New Orleans, Louisiana
June 26, 2016
June 26, 2016
August 28, 2016
As a student, the author was a product of the ExCEEd Teaching Model from long before it had that name: five colors of chalk, red clouds, lesson objectives, demonstrations, enthusiastic instructors, hot dogs, and RAFA tabs. Because of this inspiration, the author returned and practiced this teaching model as faculty member at XXXX for eight years, thoroughly enjoyed its application, and was recognized as an effective teacher. During his latter years at XXXX, he found, along with many of his colleagues that even though the students always rated classes and instructors employing the ExCEEd Teaching Model highly, many, if not most, of them were not retaining essential information from one course to the next. The best explanation for the students’ lack of retention was that they were only minimally engaged with the material. To rectify this issue we developed a variety of initiatives presented at ASEE including Problem Set Zero.
Based on these experiences and challenges, in 2014, after moving to YYY, the author chose to design two courses CE 203 Statics and CE206 Solid Mechanics by combining the principles of the ExCEEd Teaching Model with a flipped classroom environment for the deliberate purpose of increasing student direct engagement with the course material.
To present this experience, this paper begins with a review of the material retention challenges which motivated the course design, briefly summarizes both the ExCEEd Teaching Model and flipped classroom environment, and then describes how specific aspects of the course structure are mapped into both frameworks. For both courses, the organizational structure, instructional formats, exam formats, classroom assessment techniques, and grading plans are presented and explained.

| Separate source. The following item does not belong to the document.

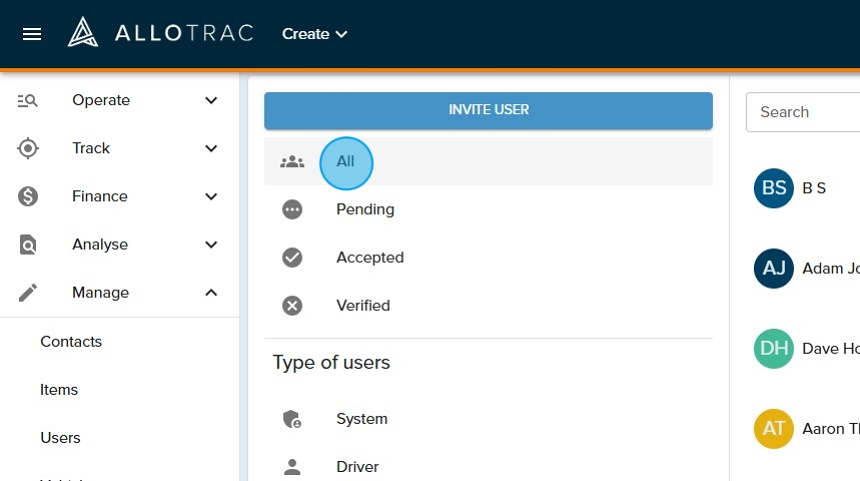
Task: Expand the Operate sidebar section
Action: coord(211,100)
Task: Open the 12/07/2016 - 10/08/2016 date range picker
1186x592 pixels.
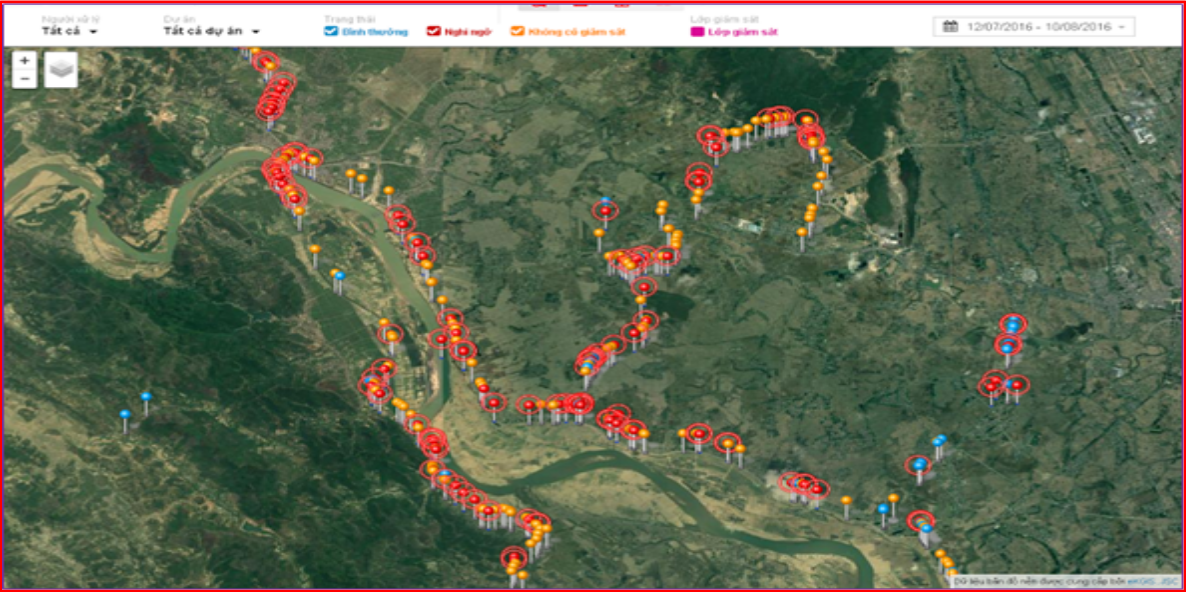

Direct student engagement with material is assessed by comparing the number of problems worked by students in the traditional and modified approaches. Student perceptions of the courses are assessed through a survey and material retention through interviews with instructors in subsequent courses and by an F.E. style key topics quiz.
The paper concludes with future work plans and an offer to provide all course materials to any interested instructor.